**YOUR TASK**:
Once the line with "Screen dimensions: 457x414" has been located in the records below, set down that line and all subsequent lines exactly, omitting the pictures.

Saved entries

╔══

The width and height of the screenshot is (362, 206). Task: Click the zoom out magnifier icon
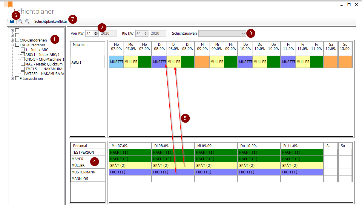27,22
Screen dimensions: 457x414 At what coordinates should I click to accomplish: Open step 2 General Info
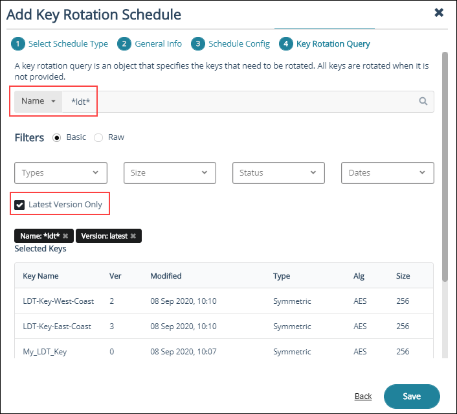150,44

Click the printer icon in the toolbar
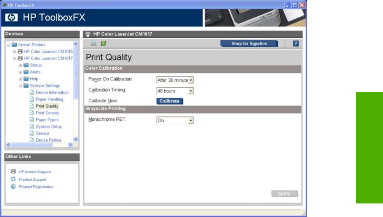[x=94, y=44]
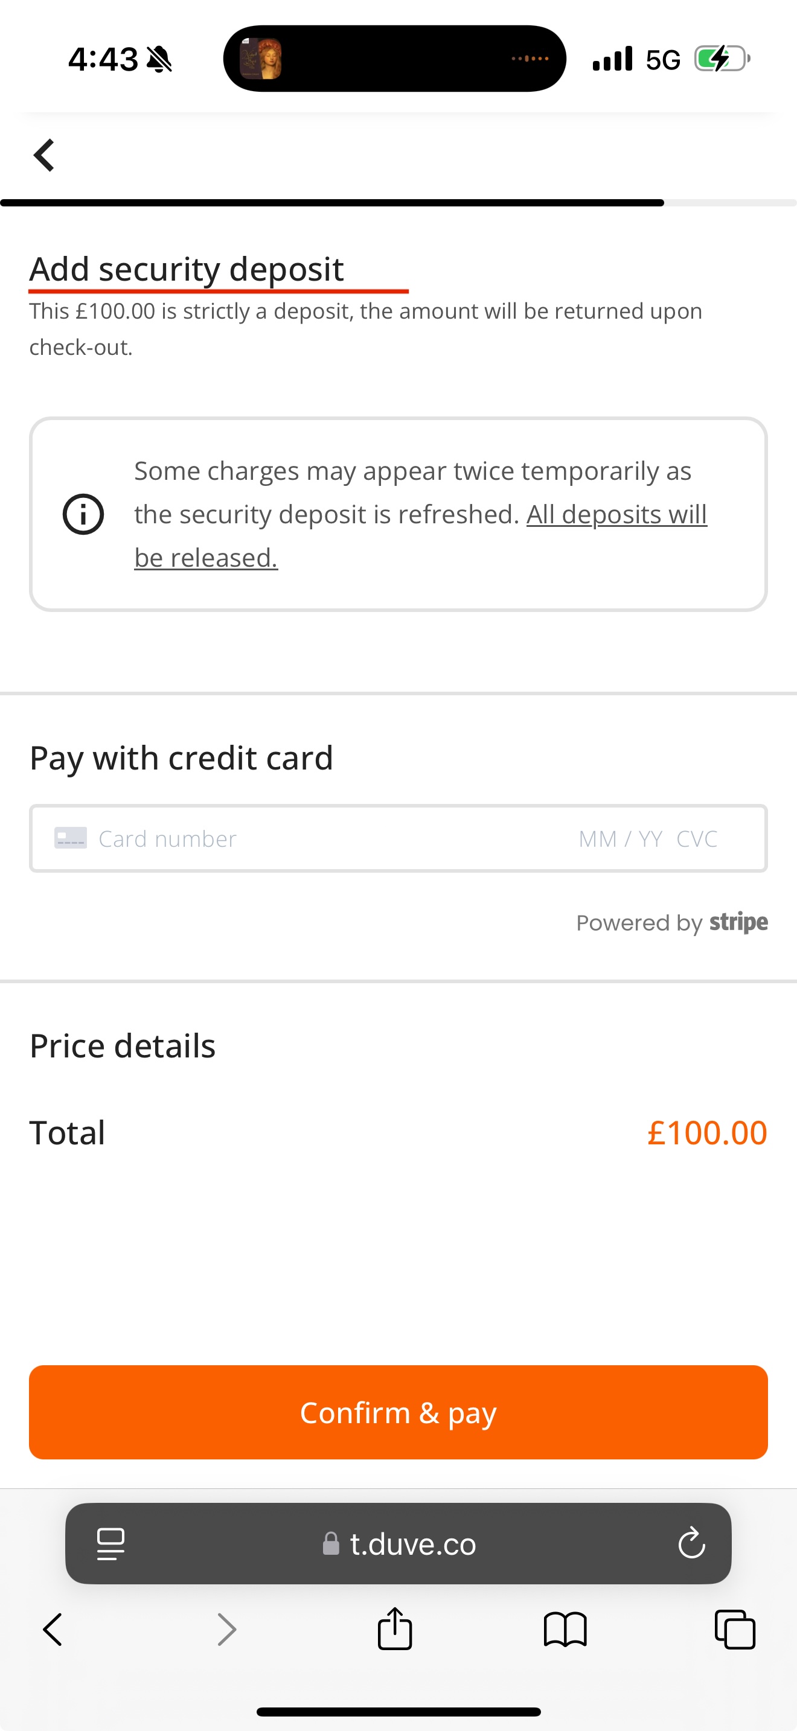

╚══

**RESULT OF THE TASK**:
Screen dimensions: 457x414 At what coordinates should I click to accomplish: Open step 2 General Info
150,44

Click the printer icon in the toolbar
[x=94, y=44]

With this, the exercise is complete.